Dataset entries:
☆ ☆ ☆ ☆ ☆

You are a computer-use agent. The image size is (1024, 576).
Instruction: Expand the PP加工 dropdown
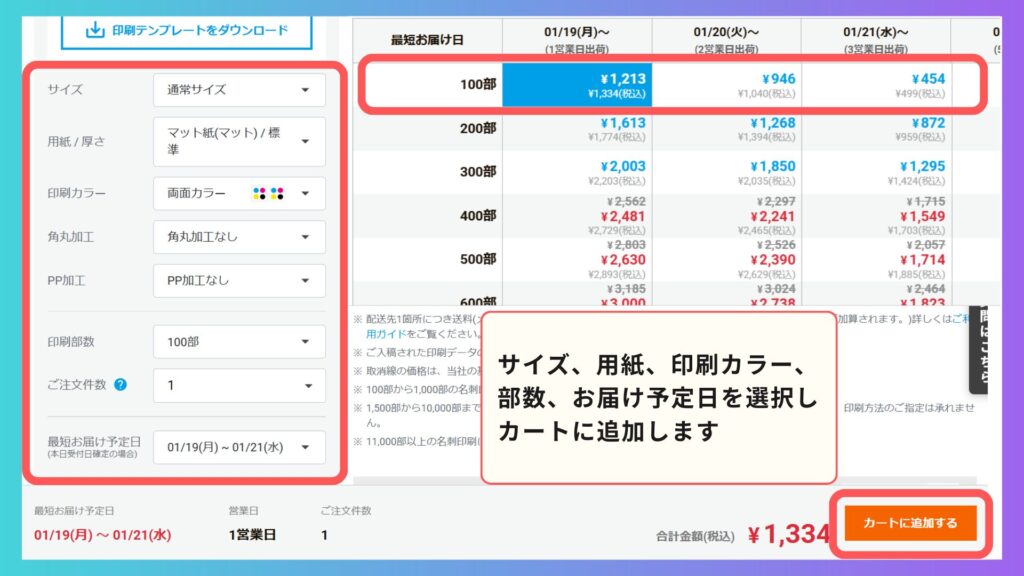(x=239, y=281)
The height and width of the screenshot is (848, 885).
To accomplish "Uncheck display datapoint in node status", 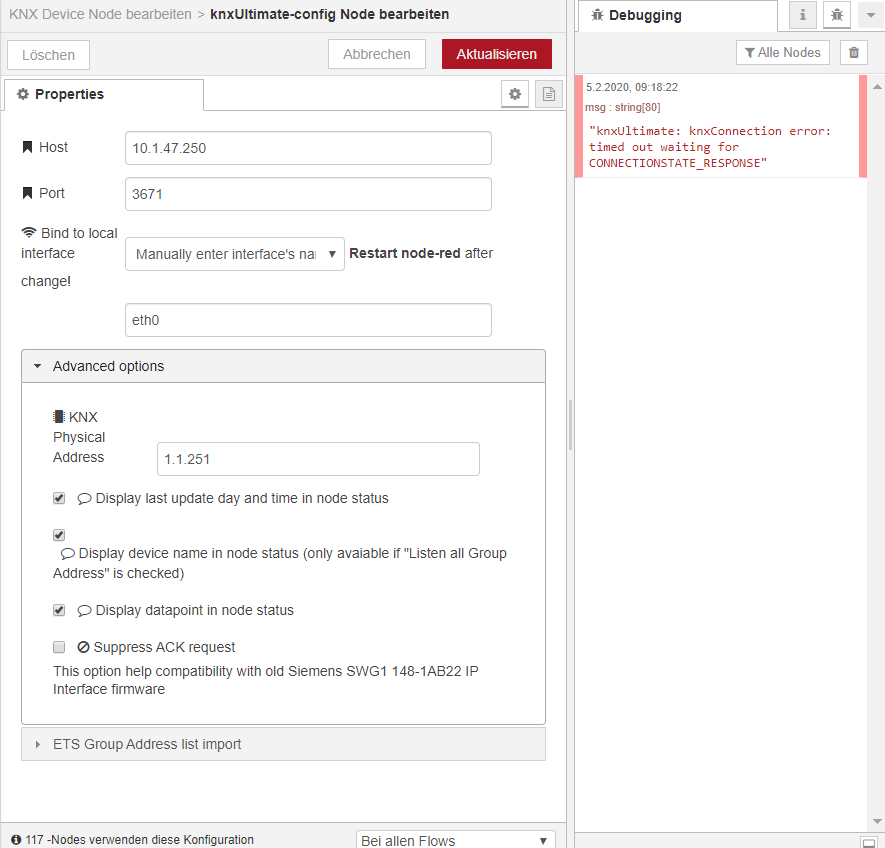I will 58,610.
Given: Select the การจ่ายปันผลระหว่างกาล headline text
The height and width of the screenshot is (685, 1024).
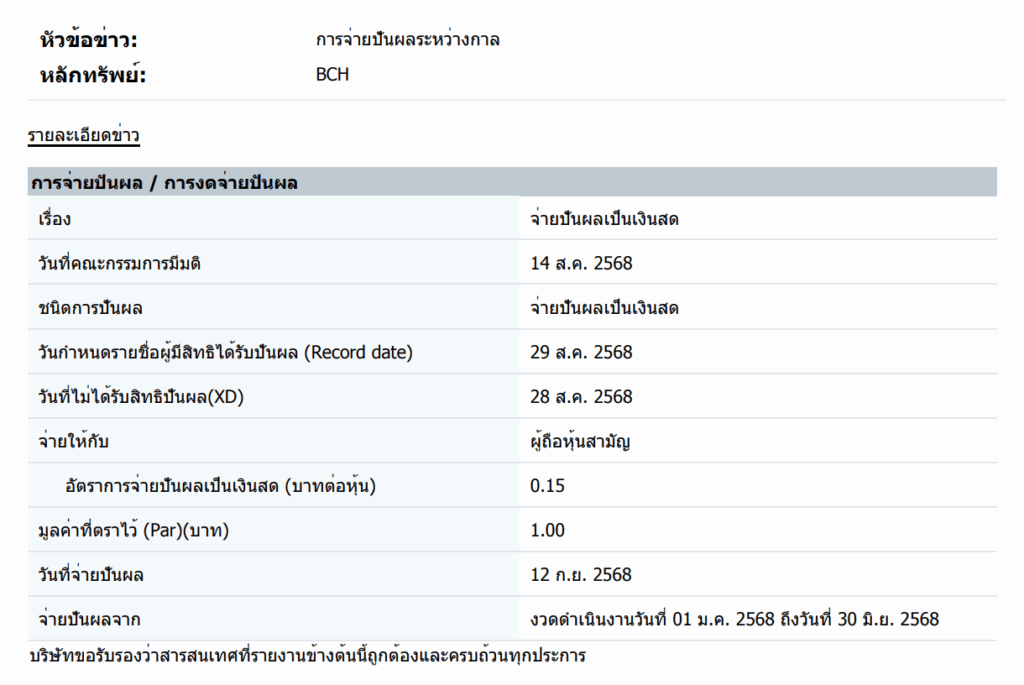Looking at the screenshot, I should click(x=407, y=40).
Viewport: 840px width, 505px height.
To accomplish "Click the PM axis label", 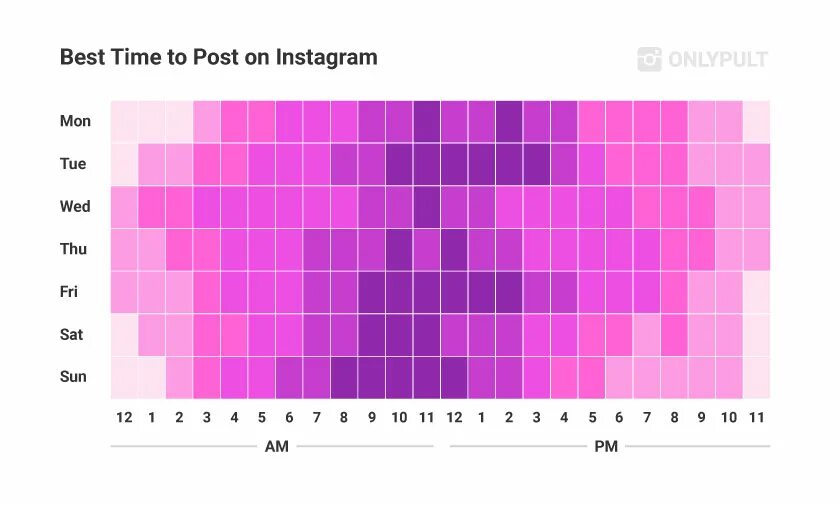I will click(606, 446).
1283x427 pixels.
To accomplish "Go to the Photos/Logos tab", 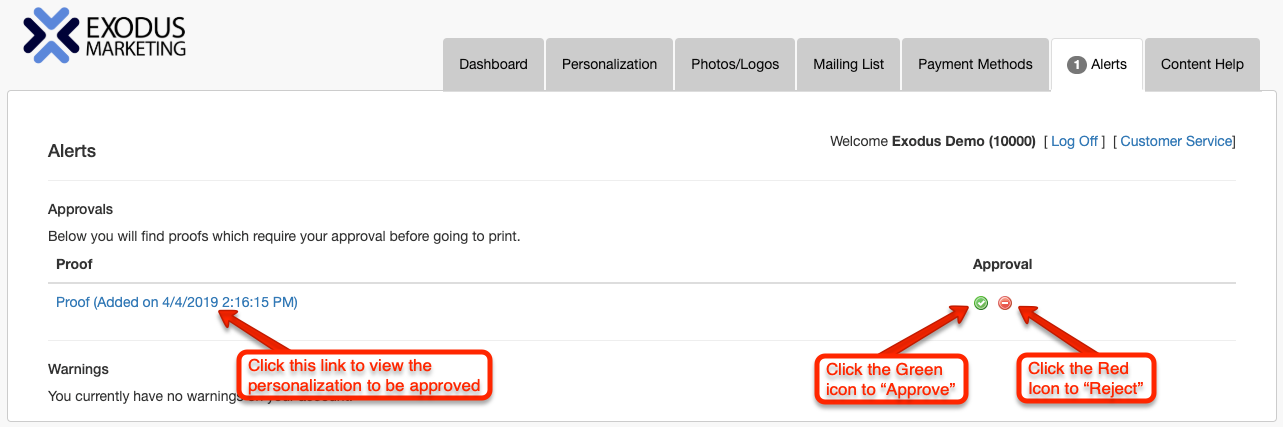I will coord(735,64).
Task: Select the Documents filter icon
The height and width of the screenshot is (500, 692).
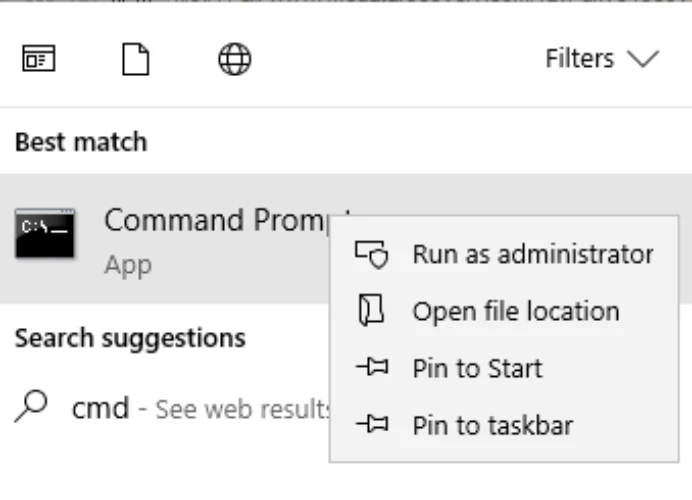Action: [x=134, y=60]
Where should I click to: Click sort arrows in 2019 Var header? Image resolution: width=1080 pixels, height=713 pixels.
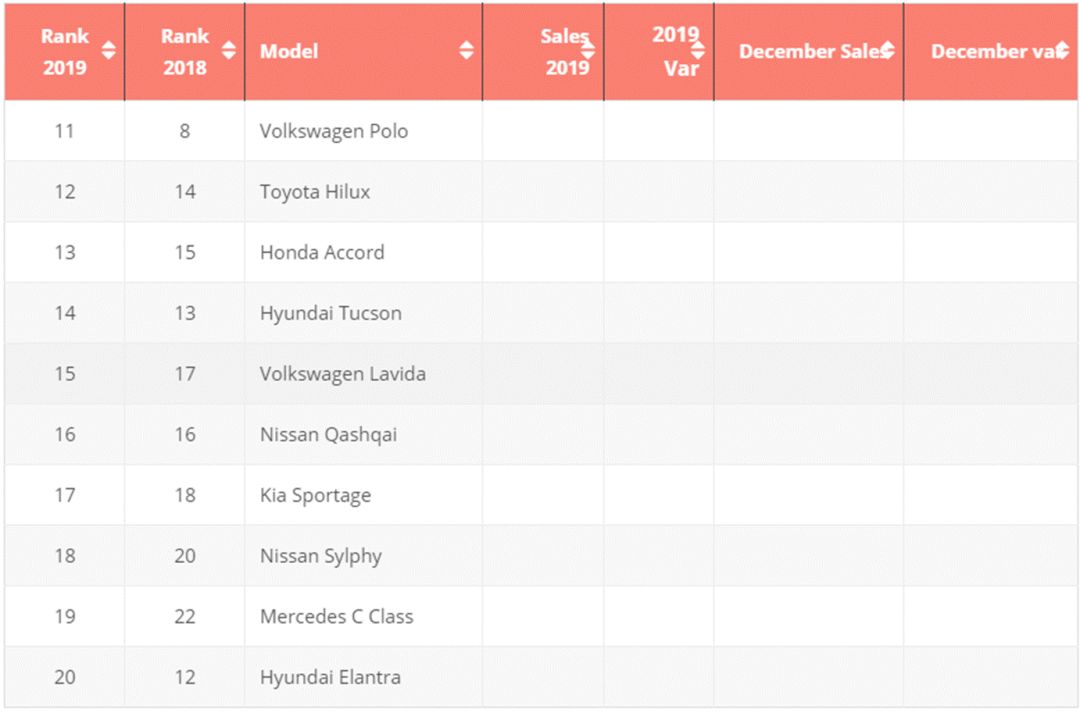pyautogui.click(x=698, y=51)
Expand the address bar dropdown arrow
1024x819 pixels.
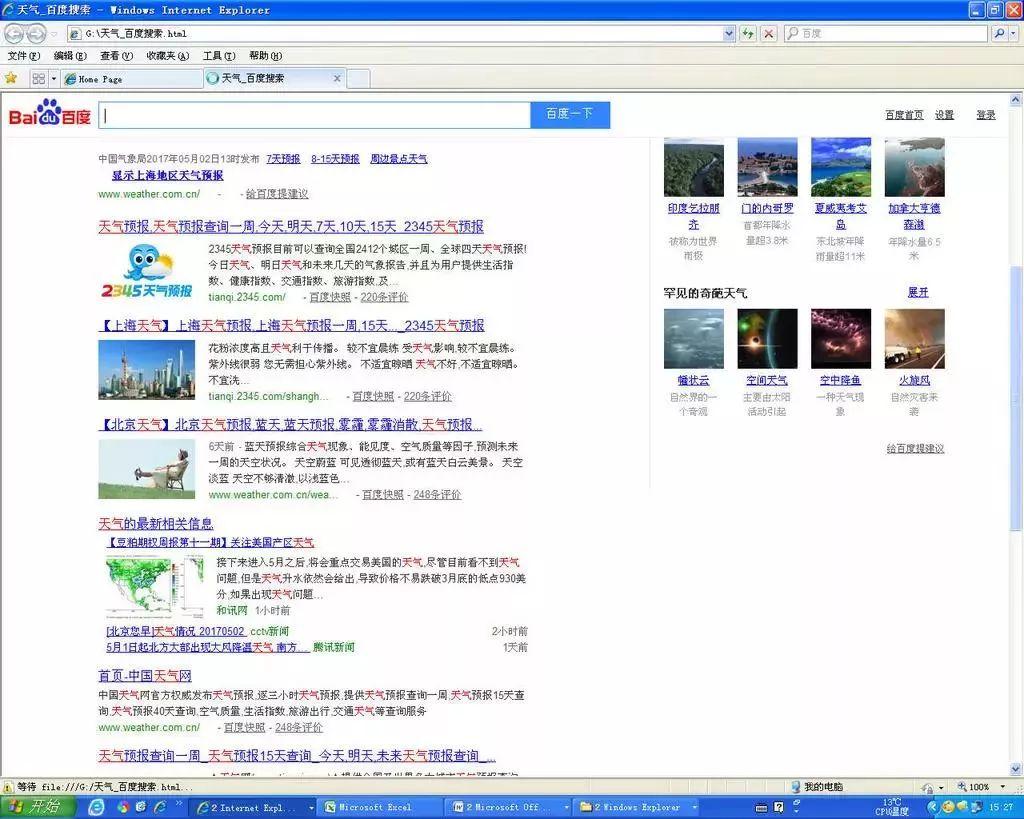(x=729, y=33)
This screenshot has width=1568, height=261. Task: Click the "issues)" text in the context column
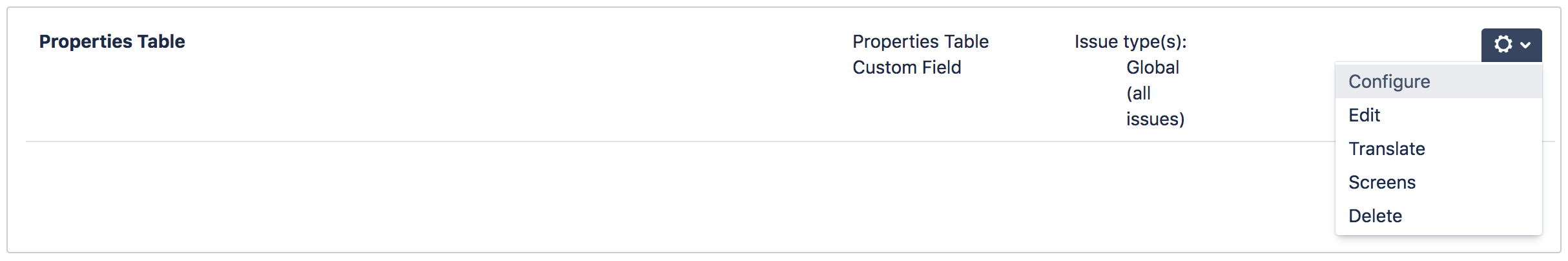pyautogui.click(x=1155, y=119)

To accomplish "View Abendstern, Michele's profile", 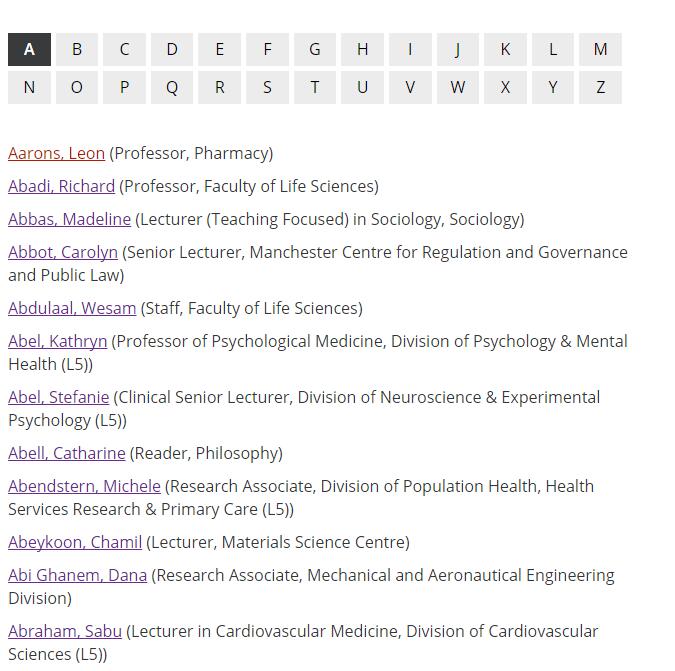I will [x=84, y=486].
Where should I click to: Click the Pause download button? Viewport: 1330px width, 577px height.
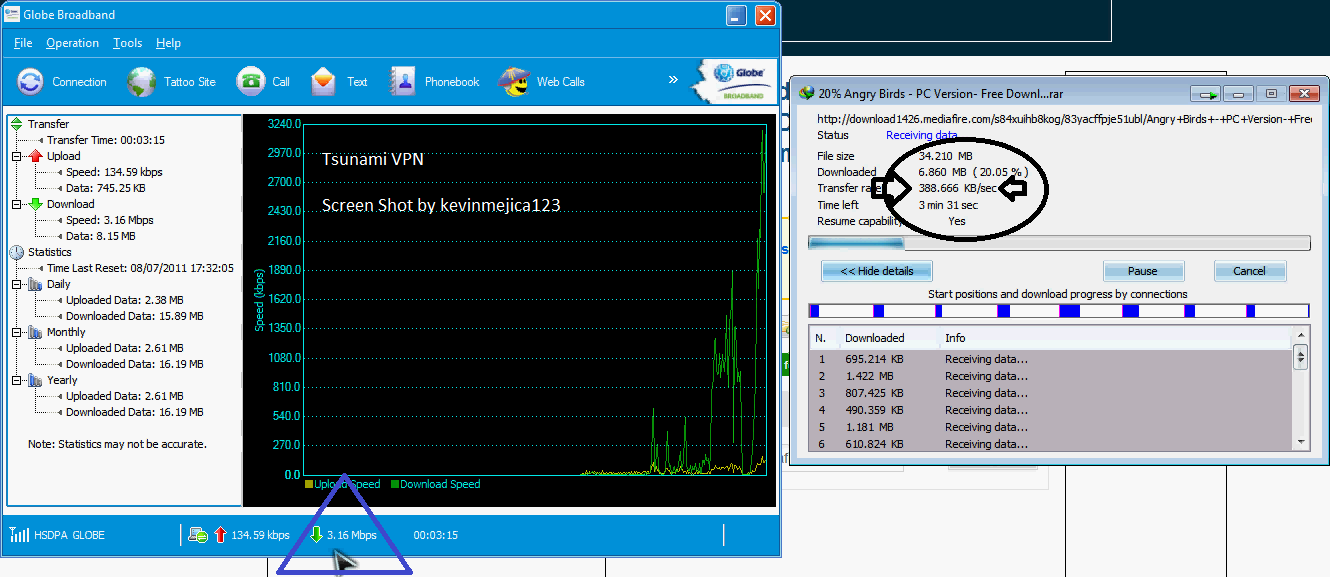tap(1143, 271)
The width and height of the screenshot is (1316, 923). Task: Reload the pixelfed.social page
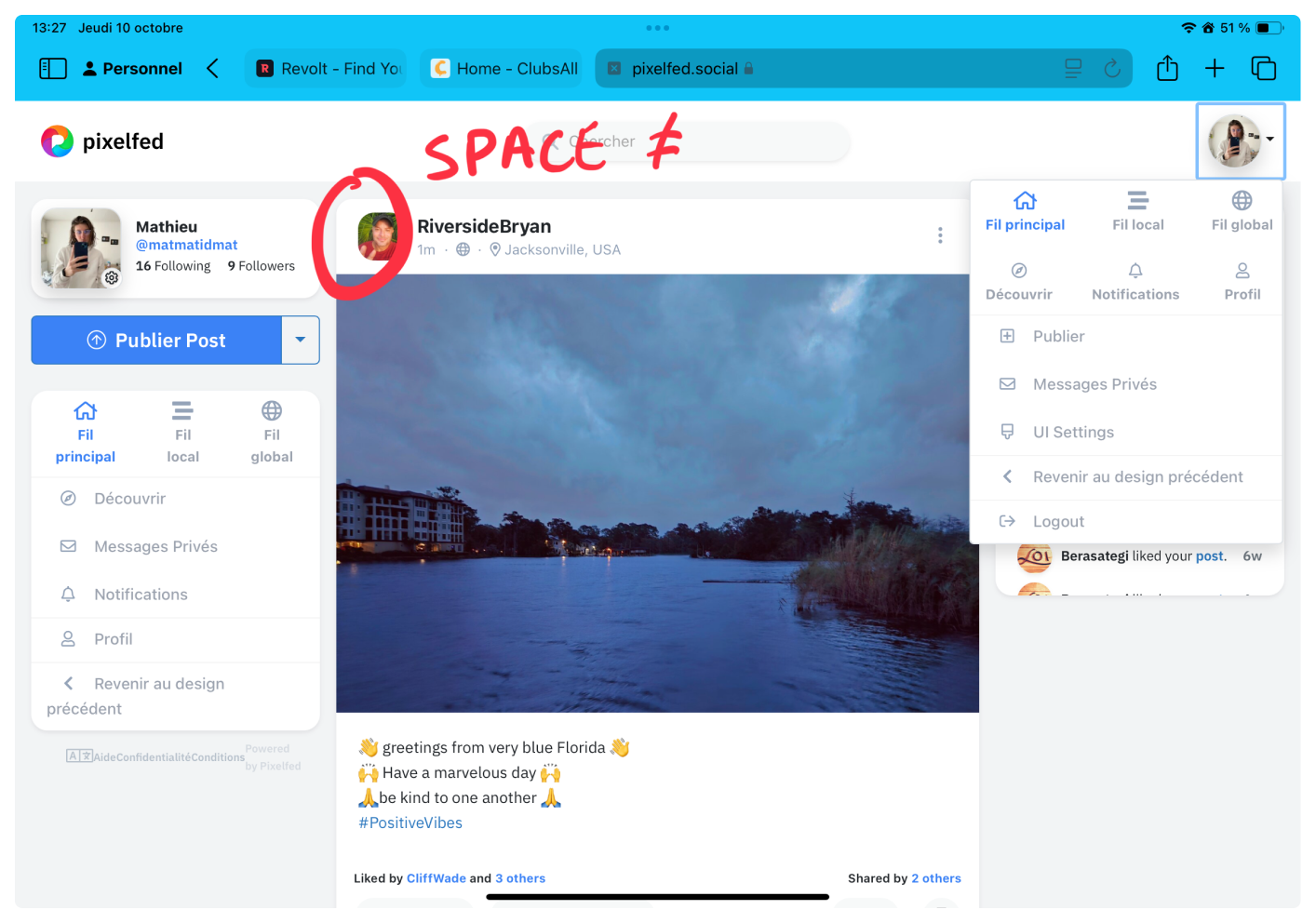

☆ ☆ ☆ ☆ ☆

- Task instructions: Please report how many lines in the records above contain the word "Select", and give nothing but the number.

- Response: 2